INILAH.COM, Jakarta - Biasanya bakso identik dengan kuah, tapi bakso bakar dari kota Depok ini boleh dijadikan referensi untuk makanan jajan.
Awalnya, masuk di resto ini yang terpikir adalah makanan khas Sunda. Karena ketika kita masuk ke dalam, suasana restoran Sunda terlihat sangat kental. Dinding bambu, kursi bambu, meja kayu, dan gemericik air kolam ikan menjadi penanda jika kita sedang berada di restoran Sunda.
Tapi jangan salah, karena di sini bukan masakan Sunda yang akan kita cicipi, tetapi justru Baso Bakar!
Menu baso bakar terdiri dari beberapa macam, di antaranya Baso Daging Bakar Kuah, Baso Urat Bakar Kuah, dan Baso Gepeng Bakar Kuah.
Dan pilihan pun jatuh pada Baso Daging Bakar Kuah dan Baso Gepeng Bakar Kuah untuk dicicipi.
Yup, dari namanya ternyata diperlukan waktu yang cukup lama untuk segera disantap. Karena terlebih dahulu, baso harus dibakar sebelum dihidangkan.
Satu porsi baso bakar masing-masing terdiri dari lima buah yang ukurannya tidak terlalu besar. Disajikan dalam mangkuk kecil seukuran mangkuk nasi di restoran Jepang. Hmm, rasanya lumayan untuk satu penganan jajan.
Rasa dari Baso Daging Bakar terasa sedikit keras. Ini karena proses pembakaran yang dilakukan dalam panggangan sate. Terlihat dari beberapa sisi baso yang berkerak terbakar.
Bumbu yang digunakan tidak menggunakan kecap seperti baso bakar yang ada di Malang, melainkan saus bumbu barbeque. Jadi rasanya lebih bervariasi, sedikit pedas, gurih, asam, manis... tapi enak!
Kalau di Malang, baso bakar hanya disajikan dalam mangkok tanpa kuah, di sini baso disajikan bersama dengan kuah. Tapi saran saya, jika ingin menikmati rasa asli baso bakar, akan lebih baik dinikmati tanpa kuah, karena variasi bumbu barbeque yang tersaji akan hilang. Rasanya.... hmm yummy !

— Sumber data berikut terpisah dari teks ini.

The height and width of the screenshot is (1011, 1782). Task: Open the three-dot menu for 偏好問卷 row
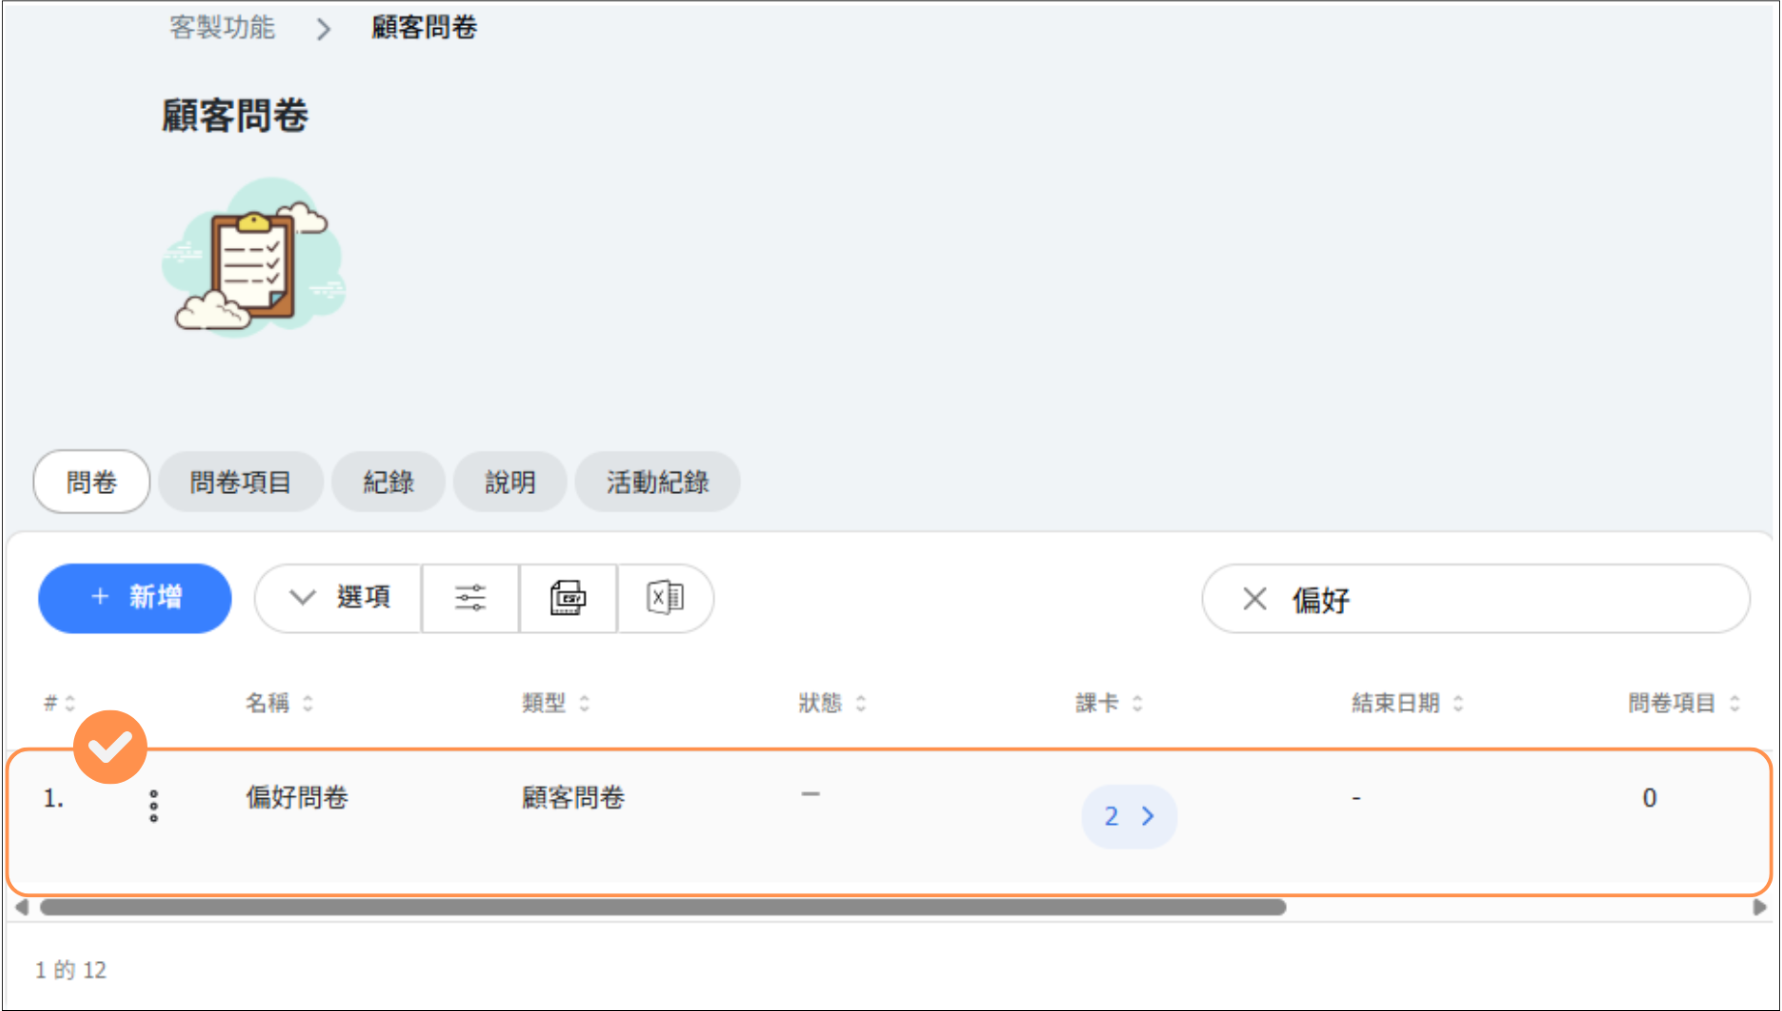pyautogui.click(x=153, y=805)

Setelah Baso Daging Bakar, kami pun menikmati Baso Bakar Gepeng Kuah. Beda dengan yang sebelumnya Bakso Bakar Gepeng lebih mirip otak-otak karena lebih halus. Meski bumbu yang digunakan tetap sama, saus barbeque.
Menu lain yang dapat disantap di resto ini adalah Es Pelangi Depok Kuring. Hampir sama dengan minuman es campur, yang terdiri dari serutan es, cincau hitam, agar-agar dan sirup merah. Tapi, Es Pelangi memiliki ciri khas karena ada biji kacang hijau di bagian bawah gelas. Rasanya..... maknyuzz bo!
Baso Bakar Depok Kuring memiliki kapasitas duduk lebih dari 100 orang. Harganya pun tidak sampai merobek kantong, satu porsi Baso Bakar dihargai Rp7.500.